四人で固まり、魔獣を見つめているだけのゴロツキ一人の肩を掴んで

若い警備隊員は問いただしたが、怯えて応答は無かった。

唯一「なんでだ」とゴロツキは小さく答え腕輪を強く握りしめた。




「トレス、大丈夫だよ。痛いだけでダメージもないよ。ご飯が・・・。

はぁ~~まぁいい。これからは考えて行動しないと・・・」


ウィルナは避難準備をしている皆の方に足を進めて駆け寄ったトレスを出迎え、

頭に手をおいて歩き続けたが、ふと気になって魔獣の方に振り返り、

馬車の影や壊れた檻やその周囲を確認してみた。


『生きた魔獣が長方形で覆われ縛られた黒い布の中にいる事は認識していた。

方法は分からないが捕獲した魔獣。
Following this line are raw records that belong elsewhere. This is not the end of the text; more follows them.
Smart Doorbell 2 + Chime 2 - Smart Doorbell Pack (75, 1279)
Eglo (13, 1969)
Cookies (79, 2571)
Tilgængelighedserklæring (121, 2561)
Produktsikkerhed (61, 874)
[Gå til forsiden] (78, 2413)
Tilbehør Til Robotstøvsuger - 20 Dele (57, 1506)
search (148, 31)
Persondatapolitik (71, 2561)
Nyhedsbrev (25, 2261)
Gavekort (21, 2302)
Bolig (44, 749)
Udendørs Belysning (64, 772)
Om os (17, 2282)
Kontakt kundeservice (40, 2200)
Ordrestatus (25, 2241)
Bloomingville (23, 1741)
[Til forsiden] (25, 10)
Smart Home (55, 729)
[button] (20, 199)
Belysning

ならば魔獣が入るのは大きさに見合う檻。

分からない。・・・・・今まで何故、大人しかったのかが分からない。

魔獣がいきなり暴れ出した原因は僕の血の匂い?魔獣は血への感覚が一番鋭いが』


ウィルナは皆の所に戻りながら顔だけ向けて魔獣の観察を続けた。

魔獣が檻から抜け出し、うごめく黒い布から未だ抜け出せない状態、

黒い布に魔獣の爪が突き出し、距離が近く半壊した馬車二台の間で暴れまわる。

ゴロツキの死体が宙を舞ったやつをいれて二体。

獣人の死体が二体、かわいそうだが魔獣が暴れ出した直後にやられていた。


ウィルナの横を歩いていたトレスが魔獣の位置に向き直り、

足を止めて棘刺鞭を少し伸ばしてウネウネしている。


「・・・ん、あいつ食べたかった?・・・あいつは駄目だよトレス。

他の人が鮮度を保つために捕獲して連れてきた獲物なんだ。

あいつは諦めて馬車・・・・・?」


膝をついてトレスの首を両手で撫でながら伝えていると、

全壊した馬車付近から微かで独特な音を判別し、

馬車だった木材の崩れ重なる音と共に消失した。


「他の人に見られると魔獣と勘違いされるから馬車の中に」


ウィルナは立ち上がり背後でトレスが離れていく音と気配を感じ、

魔獣が暴れ続け、三台並ぶ半壊もしくは全壊した馬車の周囲を注視した。